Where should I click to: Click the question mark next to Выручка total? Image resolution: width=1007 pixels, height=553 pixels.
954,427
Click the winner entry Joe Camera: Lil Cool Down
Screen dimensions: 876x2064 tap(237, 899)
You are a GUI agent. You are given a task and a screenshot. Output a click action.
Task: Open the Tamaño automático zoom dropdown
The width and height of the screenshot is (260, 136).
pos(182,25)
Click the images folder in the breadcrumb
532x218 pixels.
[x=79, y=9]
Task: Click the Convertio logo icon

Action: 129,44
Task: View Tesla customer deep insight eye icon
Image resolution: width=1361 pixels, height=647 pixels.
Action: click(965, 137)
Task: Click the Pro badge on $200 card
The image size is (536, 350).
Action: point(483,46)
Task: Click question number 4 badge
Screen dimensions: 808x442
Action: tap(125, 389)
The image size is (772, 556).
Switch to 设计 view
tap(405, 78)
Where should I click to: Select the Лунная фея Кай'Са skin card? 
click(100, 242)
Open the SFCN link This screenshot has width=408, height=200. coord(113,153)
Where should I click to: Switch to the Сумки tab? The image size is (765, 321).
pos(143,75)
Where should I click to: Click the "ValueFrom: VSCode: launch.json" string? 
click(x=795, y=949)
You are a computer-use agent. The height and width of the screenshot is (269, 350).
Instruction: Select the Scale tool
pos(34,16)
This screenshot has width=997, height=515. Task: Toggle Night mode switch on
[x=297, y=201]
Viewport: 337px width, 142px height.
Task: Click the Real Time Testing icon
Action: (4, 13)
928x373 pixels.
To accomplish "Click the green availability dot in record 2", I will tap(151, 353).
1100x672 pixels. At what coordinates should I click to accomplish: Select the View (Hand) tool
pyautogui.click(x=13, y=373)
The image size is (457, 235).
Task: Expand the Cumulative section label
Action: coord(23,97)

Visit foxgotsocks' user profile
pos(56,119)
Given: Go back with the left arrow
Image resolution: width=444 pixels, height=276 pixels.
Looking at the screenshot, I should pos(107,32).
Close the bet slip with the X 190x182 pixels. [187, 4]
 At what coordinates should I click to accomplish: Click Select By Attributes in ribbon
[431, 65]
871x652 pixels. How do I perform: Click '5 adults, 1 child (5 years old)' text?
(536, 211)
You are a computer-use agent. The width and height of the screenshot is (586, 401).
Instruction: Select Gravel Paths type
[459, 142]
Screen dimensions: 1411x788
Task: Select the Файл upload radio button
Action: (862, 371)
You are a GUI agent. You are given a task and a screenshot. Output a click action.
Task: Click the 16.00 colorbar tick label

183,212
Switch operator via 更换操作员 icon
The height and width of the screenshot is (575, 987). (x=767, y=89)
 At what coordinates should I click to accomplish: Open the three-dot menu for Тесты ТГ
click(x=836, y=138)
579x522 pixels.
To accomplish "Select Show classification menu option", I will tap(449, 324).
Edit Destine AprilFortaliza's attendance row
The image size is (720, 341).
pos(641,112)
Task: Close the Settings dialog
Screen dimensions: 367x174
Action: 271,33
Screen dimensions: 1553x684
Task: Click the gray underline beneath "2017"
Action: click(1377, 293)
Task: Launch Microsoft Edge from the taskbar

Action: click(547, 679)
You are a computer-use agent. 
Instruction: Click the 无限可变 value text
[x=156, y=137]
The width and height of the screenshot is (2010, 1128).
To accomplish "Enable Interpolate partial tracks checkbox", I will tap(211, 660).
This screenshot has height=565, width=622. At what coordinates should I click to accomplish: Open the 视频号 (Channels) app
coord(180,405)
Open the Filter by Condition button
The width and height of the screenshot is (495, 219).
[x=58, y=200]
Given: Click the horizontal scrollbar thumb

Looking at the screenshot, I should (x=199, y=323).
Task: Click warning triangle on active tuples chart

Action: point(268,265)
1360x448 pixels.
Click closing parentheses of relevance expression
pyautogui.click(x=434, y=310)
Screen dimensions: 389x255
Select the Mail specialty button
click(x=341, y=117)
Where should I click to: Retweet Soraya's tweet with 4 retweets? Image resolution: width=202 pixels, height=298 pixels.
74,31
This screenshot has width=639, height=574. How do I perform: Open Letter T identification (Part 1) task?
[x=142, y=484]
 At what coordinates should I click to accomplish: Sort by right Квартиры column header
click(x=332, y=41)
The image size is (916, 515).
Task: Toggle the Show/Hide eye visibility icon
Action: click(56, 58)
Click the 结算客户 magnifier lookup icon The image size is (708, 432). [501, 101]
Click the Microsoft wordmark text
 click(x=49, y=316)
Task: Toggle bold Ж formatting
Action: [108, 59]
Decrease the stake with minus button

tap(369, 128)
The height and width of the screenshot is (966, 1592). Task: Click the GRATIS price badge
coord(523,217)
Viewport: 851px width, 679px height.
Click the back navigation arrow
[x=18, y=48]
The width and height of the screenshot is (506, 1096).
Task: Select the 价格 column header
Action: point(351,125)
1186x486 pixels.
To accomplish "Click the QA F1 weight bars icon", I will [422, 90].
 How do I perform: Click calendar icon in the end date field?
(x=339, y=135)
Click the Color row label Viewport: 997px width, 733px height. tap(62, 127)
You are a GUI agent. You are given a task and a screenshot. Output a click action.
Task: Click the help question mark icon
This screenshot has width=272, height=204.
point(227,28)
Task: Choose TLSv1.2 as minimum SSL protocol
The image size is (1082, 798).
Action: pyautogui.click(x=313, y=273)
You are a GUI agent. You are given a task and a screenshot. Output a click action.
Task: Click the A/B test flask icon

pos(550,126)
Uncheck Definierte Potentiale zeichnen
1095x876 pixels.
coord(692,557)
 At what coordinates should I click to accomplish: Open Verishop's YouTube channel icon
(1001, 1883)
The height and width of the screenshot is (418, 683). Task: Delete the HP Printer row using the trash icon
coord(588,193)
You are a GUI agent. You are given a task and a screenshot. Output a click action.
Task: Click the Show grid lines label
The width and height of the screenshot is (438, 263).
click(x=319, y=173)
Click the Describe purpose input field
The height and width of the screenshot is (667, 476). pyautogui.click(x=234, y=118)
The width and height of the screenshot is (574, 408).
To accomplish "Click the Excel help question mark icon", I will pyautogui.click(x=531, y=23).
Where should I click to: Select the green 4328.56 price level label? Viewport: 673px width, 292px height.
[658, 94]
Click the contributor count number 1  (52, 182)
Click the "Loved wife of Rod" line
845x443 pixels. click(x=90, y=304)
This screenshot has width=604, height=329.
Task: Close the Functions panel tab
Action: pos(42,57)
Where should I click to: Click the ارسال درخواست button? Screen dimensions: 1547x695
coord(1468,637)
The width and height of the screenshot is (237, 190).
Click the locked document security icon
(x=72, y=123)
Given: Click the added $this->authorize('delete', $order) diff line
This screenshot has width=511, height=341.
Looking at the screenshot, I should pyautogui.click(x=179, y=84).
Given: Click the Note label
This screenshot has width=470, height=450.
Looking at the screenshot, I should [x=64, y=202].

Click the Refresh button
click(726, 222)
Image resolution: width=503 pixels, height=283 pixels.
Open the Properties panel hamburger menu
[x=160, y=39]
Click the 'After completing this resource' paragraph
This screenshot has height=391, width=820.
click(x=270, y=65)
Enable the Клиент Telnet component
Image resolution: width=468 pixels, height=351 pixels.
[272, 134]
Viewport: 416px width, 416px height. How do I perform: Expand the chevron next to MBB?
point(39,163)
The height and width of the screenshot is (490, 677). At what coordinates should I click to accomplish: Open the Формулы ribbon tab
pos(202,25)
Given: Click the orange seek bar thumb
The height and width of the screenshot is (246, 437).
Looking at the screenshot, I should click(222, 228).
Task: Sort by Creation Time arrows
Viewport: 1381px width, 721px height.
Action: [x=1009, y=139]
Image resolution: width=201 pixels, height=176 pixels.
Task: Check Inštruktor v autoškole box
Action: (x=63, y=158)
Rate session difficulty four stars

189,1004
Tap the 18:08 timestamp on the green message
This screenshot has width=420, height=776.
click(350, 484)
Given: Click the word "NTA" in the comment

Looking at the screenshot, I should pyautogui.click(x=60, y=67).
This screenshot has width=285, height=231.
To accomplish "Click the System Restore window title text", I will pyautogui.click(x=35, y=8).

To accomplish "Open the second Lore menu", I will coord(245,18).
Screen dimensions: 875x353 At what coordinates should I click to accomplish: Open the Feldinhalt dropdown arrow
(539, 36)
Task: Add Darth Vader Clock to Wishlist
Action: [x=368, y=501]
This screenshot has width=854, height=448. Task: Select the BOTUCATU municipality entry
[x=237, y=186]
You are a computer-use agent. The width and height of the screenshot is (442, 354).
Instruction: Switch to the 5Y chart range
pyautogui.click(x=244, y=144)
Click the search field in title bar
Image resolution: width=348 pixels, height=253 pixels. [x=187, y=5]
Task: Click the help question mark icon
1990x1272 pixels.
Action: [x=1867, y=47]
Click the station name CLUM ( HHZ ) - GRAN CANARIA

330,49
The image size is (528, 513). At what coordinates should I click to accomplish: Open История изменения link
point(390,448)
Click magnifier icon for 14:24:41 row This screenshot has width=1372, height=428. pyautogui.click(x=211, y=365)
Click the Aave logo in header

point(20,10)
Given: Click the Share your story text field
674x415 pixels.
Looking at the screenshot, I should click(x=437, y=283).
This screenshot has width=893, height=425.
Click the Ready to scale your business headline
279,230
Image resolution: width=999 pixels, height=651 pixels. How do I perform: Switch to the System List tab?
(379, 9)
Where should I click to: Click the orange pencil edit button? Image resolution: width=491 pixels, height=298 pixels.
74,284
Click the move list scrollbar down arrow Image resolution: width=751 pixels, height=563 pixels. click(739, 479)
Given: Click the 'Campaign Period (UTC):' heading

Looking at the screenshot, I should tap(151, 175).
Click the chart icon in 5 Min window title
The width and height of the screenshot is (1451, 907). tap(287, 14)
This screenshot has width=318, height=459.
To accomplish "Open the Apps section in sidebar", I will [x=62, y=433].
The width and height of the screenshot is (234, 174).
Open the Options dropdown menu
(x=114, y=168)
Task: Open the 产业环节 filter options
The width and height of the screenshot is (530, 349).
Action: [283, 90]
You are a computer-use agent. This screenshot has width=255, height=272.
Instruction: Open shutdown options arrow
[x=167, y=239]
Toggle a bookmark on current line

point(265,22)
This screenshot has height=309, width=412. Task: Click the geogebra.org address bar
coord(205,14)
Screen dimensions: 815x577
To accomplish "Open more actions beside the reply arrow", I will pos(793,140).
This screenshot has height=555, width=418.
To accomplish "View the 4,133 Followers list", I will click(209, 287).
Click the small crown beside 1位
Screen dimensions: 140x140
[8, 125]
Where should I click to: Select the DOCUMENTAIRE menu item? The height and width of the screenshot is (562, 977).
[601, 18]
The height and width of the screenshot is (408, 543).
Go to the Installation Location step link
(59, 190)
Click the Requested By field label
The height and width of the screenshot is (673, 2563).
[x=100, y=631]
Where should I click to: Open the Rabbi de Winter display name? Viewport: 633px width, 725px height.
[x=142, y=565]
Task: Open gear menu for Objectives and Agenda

■ PROBLEM REQUIREMENTS
Give the number of lines in the material above where the word "beside" appears, without any other words.

■ RESPONSE TO THE TASK
2